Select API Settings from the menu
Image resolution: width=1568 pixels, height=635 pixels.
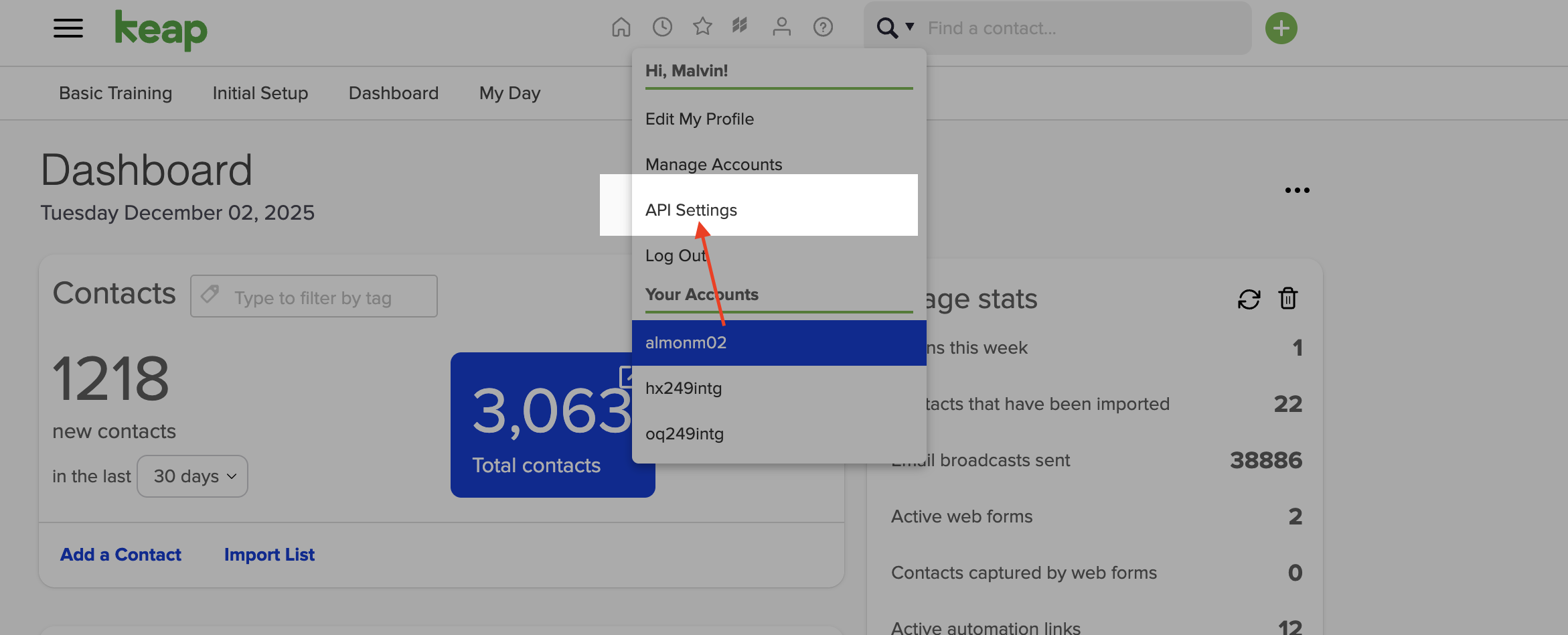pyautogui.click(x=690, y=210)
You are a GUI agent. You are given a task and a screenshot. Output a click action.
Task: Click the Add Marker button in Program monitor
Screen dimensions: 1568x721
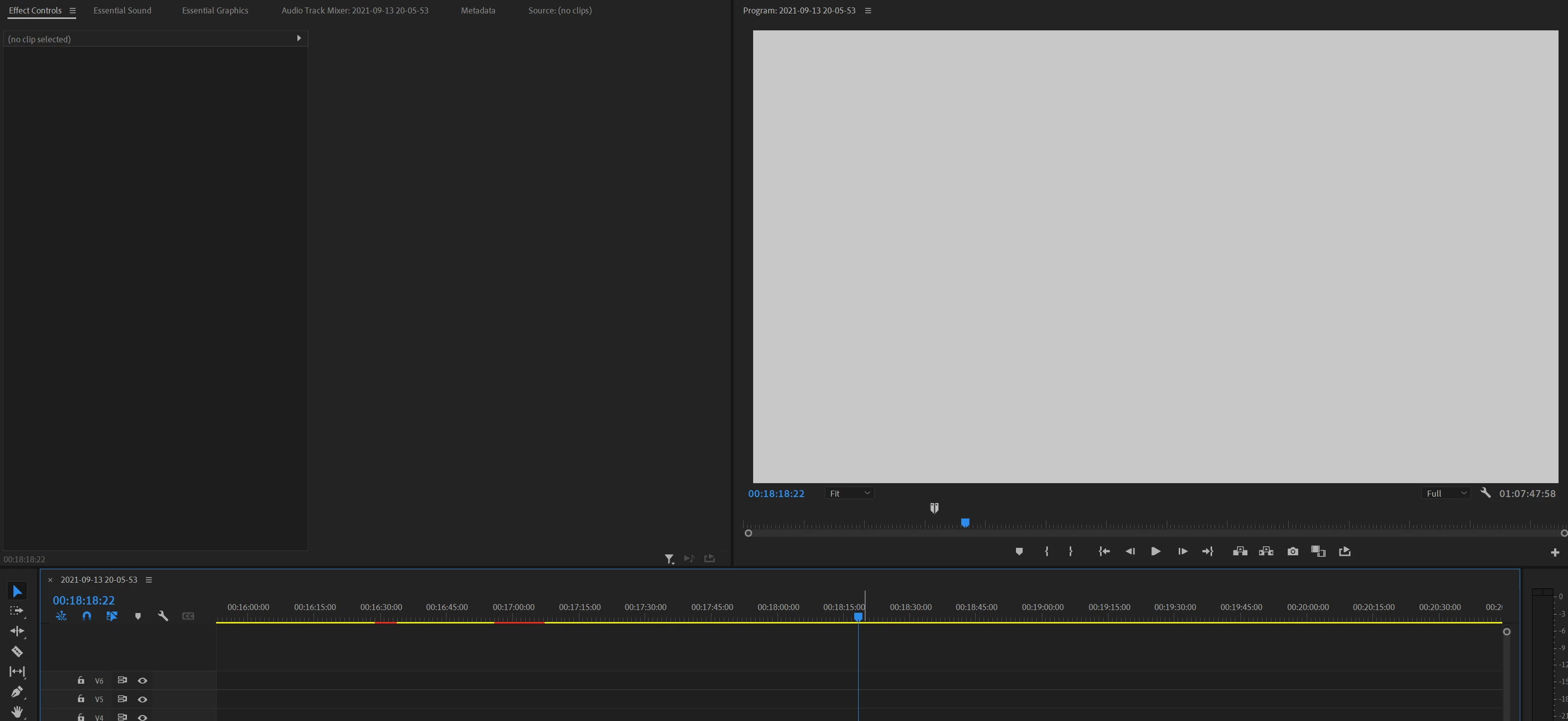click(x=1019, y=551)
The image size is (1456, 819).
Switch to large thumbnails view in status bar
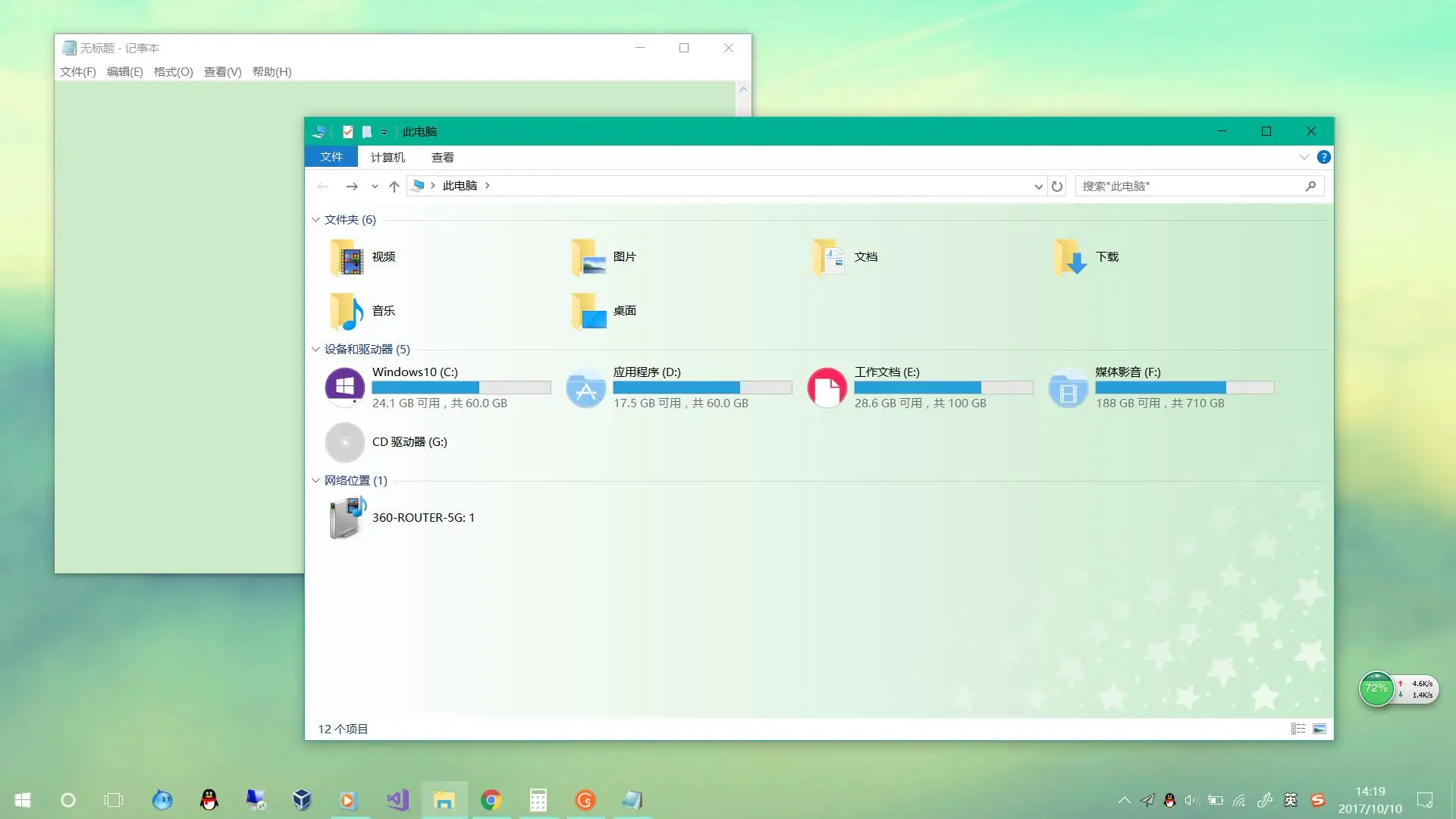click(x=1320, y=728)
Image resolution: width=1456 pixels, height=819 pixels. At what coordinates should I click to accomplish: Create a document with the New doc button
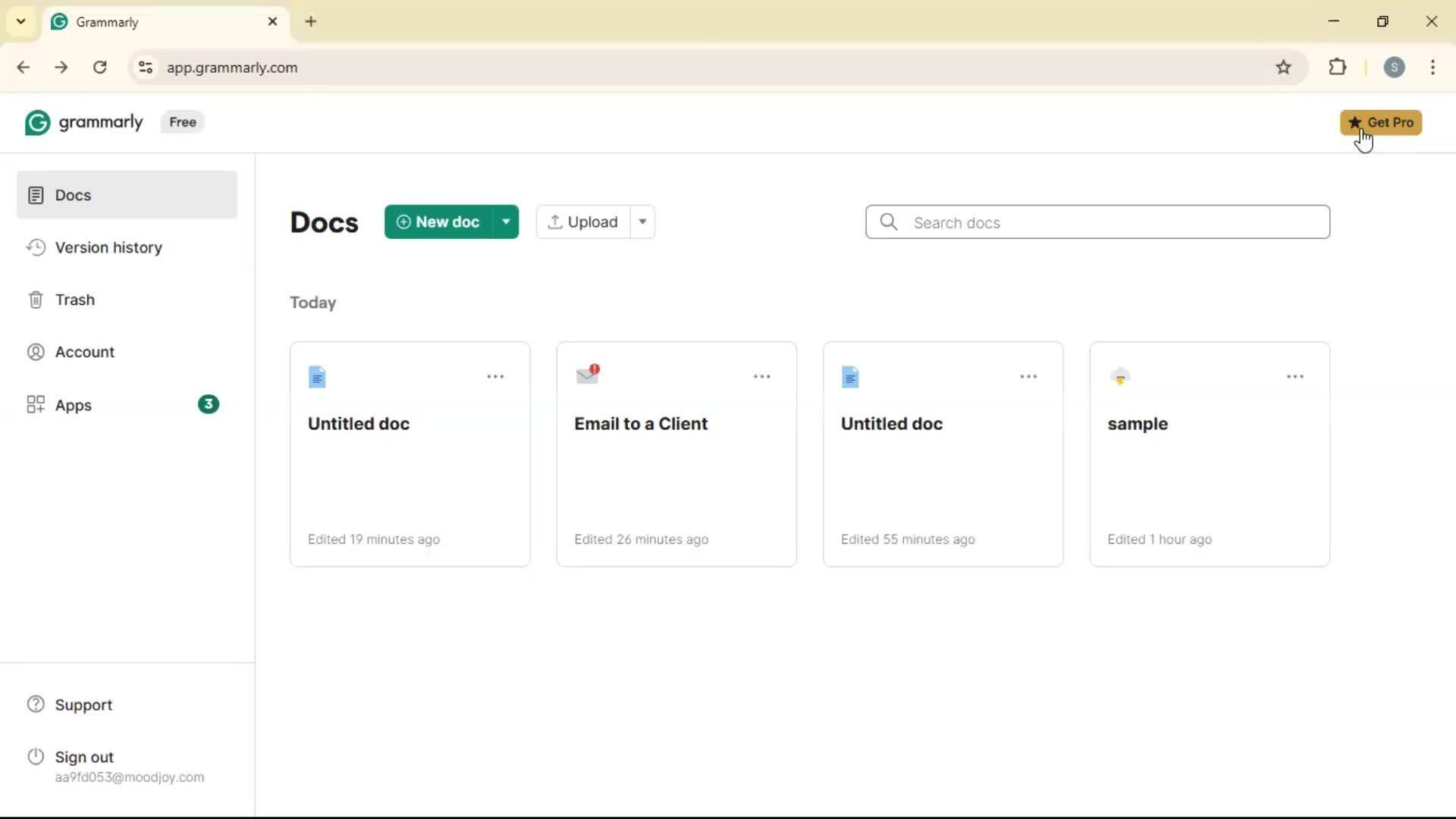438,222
===
WHAT TO PRODUCE: Print all of the data exactly, and do not carry over any pictures.

OUTPUT OF THE EXERCISE:
Select API Settings from the menu
Image resolution: width=1568 pixels, height=635 pixels.
pyautogui.click(x=690, y=210)
You are a GUI agent. You are given a task and a screenshot. Output a click action.
Task: Click the Add Marker button in Program monitor
Screen dimensions: 1568x721
click(x=1019, y=551)
The image size is (1456, 819).
Switch to large thumbnails view in status bar
click(x=1320, y=728)
Image resolution: width=1456 pixels, height=819 pixels. At what coordinates should I click to accomplish: Create a document with the New doc button
438,222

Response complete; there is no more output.